## CHALLENGE
Update the data below by replacing "GUI agent" with "computer-use agent" wherever it occurs, leaving everything else unchanged.
BEGIN DATA TO PROCESS
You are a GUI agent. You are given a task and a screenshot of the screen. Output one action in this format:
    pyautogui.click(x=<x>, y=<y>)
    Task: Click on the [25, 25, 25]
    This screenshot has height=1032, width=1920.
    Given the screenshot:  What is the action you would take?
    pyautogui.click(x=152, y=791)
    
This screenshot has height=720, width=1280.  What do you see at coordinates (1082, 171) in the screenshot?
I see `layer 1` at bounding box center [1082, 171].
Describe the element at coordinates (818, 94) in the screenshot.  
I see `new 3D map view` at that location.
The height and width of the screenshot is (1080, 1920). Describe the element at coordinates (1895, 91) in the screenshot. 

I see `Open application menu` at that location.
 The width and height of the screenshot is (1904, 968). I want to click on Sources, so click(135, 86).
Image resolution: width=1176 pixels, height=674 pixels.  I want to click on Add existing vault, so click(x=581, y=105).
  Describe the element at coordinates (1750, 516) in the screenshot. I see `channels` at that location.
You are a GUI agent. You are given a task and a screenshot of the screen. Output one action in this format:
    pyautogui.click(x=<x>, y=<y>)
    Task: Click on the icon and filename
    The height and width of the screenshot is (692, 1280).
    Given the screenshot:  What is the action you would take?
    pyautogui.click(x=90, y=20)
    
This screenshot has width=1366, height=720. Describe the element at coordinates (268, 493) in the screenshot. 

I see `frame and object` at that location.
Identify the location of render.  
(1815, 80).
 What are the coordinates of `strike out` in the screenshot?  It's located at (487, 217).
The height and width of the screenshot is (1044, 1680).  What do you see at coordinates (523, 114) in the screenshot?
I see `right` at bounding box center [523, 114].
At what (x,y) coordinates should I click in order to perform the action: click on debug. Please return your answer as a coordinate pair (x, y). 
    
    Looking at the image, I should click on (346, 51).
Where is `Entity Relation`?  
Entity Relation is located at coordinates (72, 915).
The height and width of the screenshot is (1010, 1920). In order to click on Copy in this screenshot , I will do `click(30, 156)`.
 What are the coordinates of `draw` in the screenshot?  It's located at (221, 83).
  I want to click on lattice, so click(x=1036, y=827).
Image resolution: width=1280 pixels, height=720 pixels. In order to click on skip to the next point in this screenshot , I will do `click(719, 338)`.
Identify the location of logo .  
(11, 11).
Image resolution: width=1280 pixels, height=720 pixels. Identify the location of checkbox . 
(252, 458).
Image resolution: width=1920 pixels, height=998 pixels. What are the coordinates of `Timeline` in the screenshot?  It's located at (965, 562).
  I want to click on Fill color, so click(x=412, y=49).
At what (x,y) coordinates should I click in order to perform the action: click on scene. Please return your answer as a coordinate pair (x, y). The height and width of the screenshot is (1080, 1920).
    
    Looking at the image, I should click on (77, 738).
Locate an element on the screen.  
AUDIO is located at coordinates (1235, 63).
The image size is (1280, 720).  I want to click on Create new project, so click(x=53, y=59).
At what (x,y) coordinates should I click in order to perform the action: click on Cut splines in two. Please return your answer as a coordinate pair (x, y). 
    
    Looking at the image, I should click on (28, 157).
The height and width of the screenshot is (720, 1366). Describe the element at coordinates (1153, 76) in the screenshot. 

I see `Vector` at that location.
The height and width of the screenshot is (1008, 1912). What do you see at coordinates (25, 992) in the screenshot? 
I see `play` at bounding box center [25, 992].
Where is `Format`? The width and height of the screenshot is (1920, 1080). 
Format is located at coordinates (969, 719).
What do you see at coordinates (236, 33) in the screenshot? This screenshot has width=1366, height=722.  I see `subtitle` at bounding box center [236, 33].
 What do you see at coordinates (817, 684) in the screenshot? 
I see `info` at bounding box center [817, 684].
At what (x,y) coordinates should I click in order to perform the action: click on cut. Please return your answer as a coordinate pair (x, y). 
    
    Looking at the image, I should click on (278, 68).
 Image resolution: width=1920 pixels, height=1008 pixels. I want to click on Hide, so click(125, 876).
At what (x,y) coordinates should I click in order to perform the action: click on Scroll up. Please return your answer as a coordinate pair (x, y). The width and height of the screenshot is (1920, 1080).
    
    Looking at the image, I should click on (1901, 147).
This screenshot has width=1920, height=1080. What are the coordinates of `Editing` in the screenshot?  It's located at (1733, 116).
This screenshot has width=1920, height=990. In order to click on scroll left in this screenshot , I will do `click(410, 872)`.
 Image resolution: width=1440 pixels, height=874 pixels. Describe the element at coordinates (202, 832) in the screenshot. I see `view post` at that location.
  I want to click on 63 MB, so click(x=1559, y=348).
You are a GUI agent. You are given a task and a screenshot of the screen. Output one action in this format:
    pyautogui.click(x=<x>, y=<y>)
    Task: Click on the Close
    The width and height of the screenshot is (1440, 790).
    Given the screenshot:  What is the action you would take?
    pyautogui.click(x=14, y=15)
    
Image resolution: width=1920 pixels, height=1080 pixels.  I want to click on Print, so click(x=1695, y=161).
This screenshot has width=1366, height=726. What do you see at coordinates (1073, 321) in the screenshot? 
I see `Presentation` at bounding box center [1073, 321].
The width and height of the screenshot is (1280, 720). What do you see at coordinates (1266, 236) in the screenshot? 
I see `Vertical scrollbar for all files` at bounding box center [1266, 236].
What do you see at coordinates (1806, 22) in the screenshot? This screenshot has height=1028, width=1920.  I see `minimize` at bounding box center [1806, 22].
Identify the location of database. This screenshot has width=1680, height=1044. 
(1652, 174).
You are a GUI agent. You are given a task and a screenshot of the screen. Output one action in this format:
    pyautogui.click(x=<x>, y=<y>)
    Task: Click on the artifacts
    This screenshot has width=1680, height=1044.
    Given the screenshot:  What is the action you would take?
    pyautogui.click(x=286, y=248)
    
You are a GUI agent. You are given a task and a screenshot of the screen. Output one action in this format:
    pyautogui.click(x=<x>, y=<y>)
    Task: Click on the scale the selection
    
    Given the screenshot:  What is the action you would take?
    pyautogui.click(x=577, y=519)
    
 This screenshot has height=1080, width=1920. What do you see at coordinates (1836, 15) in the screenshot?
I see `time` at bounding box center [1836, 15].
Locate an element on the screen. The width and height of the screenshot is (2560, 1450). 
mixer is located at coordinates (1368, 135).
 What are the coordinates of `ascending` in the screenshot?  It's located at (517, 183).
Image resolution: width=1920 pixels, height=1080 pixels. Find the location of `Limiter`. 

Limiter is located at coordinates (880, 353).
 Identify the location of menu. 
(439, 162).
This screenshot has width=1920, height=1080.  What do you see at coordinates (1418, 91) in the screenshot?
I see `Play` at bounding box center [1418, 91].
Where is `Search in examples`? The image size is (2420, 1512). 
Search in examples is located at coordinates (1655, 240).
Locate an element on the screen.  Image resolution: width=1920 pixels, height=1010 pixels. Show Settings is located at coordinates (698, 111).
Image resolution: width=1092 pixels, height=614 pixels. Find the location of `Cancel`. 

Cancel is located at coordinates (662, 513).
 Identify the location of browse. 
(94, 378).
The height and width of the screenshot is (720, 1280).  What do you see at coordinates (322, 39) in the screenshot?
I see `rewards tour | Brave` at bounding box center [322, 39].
END DATA TO PROCESS
## FINAL RESULT
You are a computer-use agent. You are given a task and a screenshot of the screen. Output one action in this format:
    pyautogui.click(x=<x>, y=<y>)
    Task: Click on the [25, 25, 25]
    This screenshot has height=1032, width=1920.
    Given the screenshot:  What is the action you would take?
    pyautogui.click(x=152, y=791)
    
This screenshot has height=720, width=1280.  What do you see at coordinates (1082, 171) in the screenshot?
I see `layer 1` at bounding box center [1082, 171].
Describe the element at coordinates (818, 94) in the screenshot.  
I see `new 3D map view` at that location.
The height and width of the screenshot is (1080, 1920). Describe the element at coordinates (1895, 91) in the screenshot. 

I see `Open application menu` at that location.
 The width and height of the screenshot is (1904, 968). I want to click on Sources, so click(135, 86).
Image resolution: width=1176 pixels, height=674 pixels.  I want to click on Add existing vault, so click(x=581, y=105).
  Describe the element at coordinates (1750, 516) in the screenshot. I see `channels` at that location.
You are a computer-use agent. You are given a task and a screenshot of the screen. Output one action in this format:
    pyautogui.click(x=<x>, y=<y>)
    Task: Click on the icon and filename
    The height and width of the screenshot is (692, 1280).
    Given the screenshot:  What is the action you would take?
    pyautogui.click(x=90, y=20)
    
This screenshot has width=1366, height=720. Describe the element at coordinates (268, 493) in the screenshot. 

I see `frame and object` at that location.
Identify the location of render.  
(1815, 80).
 What are the coordinates of `strike out` in the screenshot?  It's located at (487, 217).
The height and width of the screenshot is (1044, 1680).  What do you see at coordinates (523, 114) in the screenshot?
I see `right` at bounding box center [523, 114].
At what (x,y) coordinates should I click in order to perform the action: click on debug. Please return your answer as a coordinate pair (x, y). 
    
    Looking at the image, I should click on (346, 51).
Where is `Entity Relation`?  
Entity Relation is located at coordinates (72, 915).
The height and width of the screenshot is (1010, 1920). In order to click on Copy in this screenshot , I will do `click(30, 156)`.
 What are the coordinates of `draw` in the screenshot?  It's located at (221, 83).
  I want to click on lattice, so click(x=1036, y=827).
Image resolution: width=1280 pixels, height=720 pixels. In order to click on skip to the next point in this screenshot , I will do `click(719, 338)`.
Identify the location of logo .  
(11, 11).
Image resolution: width=1280 pixels, height=720 pixels. Identify the location of checkbox . 
(252, 458).
Image resolution: width=1920 pixels, height=998 pixels. What are the coordinates of `Timeline` in the screenshot?  It's located at (965, 562).
  I want to click on Fill color, so click(x=412, y=49).
At what (x,y) coordinates should I click in order to perform the action: click on scene. Please return your answer as a coordinate pair (x, y). The height and width of the screenshot is (1080, 1920).
    
    Looking at the image, I should click on (77, 738).
Locate an element on the screen.  
AUDIO is located at coordinates (1235, 63).
The image size is (1280, 720).  I want to click on Create new project, so click(x=53, y=59).
At what (x,y) coordinates should I click in order to perform the action: click on Cut splines in two. Please return your answer as a coordinate pair (x, y). 
    
    Looking at the image, I should click on (28, 157).
The height and width of the screenshot is (720, 1366). Describe the element at coordinates (1153, 76) in the screenshot. 

I see `Vector` at that location.
The height and width of the screenshot is (1008, 1912). What do you see at coordinates (25, 992) in the screenshot? 
I see `play` at bounding box center [25, 992].
Where is `Format`? The width and height of the screenshot is (1920, 1080). 
Format is located at coordinates (969, 719).
What do you see at coordinates (236, 33) in the screenshot? This screenshot has width=1366, height=722.  I see `subtitle` at bounding box center [236, 33].
 What do you see at coordinates (817, 684) in the screenshot? 
I see `info` at bounding box center [817, 684].
At what (x,y) coordinates should I click in order to perform the action: click on cut. Please return your answer as a coordinate pair (x, y). 
    
    Looking at the image, I should click on (278, 68).
 Image resolution: width=1920 pixels, height=1008 pixels. I want to click on Hide, so click(125, 876).
At what (x,y) coordinates should I click in order to perform the action: click on Scroll up. Please return your answer as a coordinate pair (x, y). The width and height of the screenshot is (1920, 1080).
    
    Looking at the image, I should click on (1901, 147).
This screenshot has width=1920, height=1080. What are the coordinates of `Editing` in the screenshot?  It's located at (1733, 116).
This screenshot has width=1920, height=990. In order to click on scroll left in this screenshot , I will do `click(410, 872)`.
 Image resolution: width=1440 pixels, height=874 pixels. Describe the element at coordinates (202, 832) in the screenshot. I see `view post` at that location.
  I want to click on 63 MB, so click(x=1559, y=348).
You are a computer-use agent. You are given a task and a screenshot of the screen. Output one action in this format:
    pyautogui.click(x=<x>, y=<y>)
    Task: Click on the Close
    The width and height of the screenshot is (1440, 790).
    Given the screenshot:  What is the action you would take?
    pyautogui.click(x=14, y=15)
    
Image resolution: width=1920 pixels, height=1080 pixels.  I want to click on Print, so click(x=1695, y=161).
This screenshot has width=1366, height=726. What do you see at coordinates (1073, 321) in the screenshot? 
I see `Presentation` at bounding box center [1073, 321].
The width and height of the screenshot is (1280, 720). What do you see at coordinates (1266, 236) in the screenshot? 
I see `Vertical scrollbar for all files` at bounding box center [1266, 236].
What do you see at coordinates (1806, 22) in the screenshot? This screenshot has height=1028, width=1920.  I see `minimize` at bounding box center [1806, 22].
Identify the location of database. This screenshot has width=1680, height=1044. 
(1652, 174).
You are a computer-use agent. You are given a task and a screenshot of the screen. Output one action in this format:
    pyautogui.click(x=<x>, y=<y>)
    Task: Click on the artifacts
    This screenshot has width=1680, height=1044.
    Given the screenshot:  What is the action you would take?
    pyautogui.click(x=286, y=248)
    
You are a computer-use agent. You are given a task and a screenshot of the screen. Output one action in this format:
    pyautogui.click(x=<x>, y=<y>)
    Task: Click on the scale the selection
    
    Given the screenshot:  What is the action you would take?
    pyautogui.click(x=577, y=519)
    
 This screenshot has height=1080, width=1920. What do you see at coordinates (1836, 15) in the screenshot?
I see `time` at bounding box center [1836, 15].
Locate an element on the screen. The width and height of the screenshot is (2560, 1450). 
mixer is located at coordinates (1368, 135).
 What are the coordinates of `ascending` in the screenshot?  It's located at (517, 183).
Image resolution: width=1920 pixels, height=1080 pixels. Find the location of `Limiter`. 

Limiter is located at coordinates (880, 353).
 Identify the location of menu. 
(439, 162).
This screenshot has width=1920, height=1080.  What do you see at coordinates (1418, 91) in the screenshot?
I see `Play` at bounding box center [1418, 91].
Where is `Search in examples`? The image size is (2420, 1512). 
Search in examples is located at coordinates (1655, 240).
Locate an element on the screen.  Image resolution: width=1920 pixels, height=1010 pixels. Show Settings is located at coordinates (698, 111).
Image resolution: width=1092 pixels, height=614 pixels. Find the location of `Cancel`. 

Cancel is located at coordinates (662, 513).
 Identify the location of browse. 
(94, 378).
The height and width of the screenshot is (720, 1280).  What do you see at coordinates (322, 39) in the screenshot?
I see `rewards tour | Brave` at bounding box center [322, 39].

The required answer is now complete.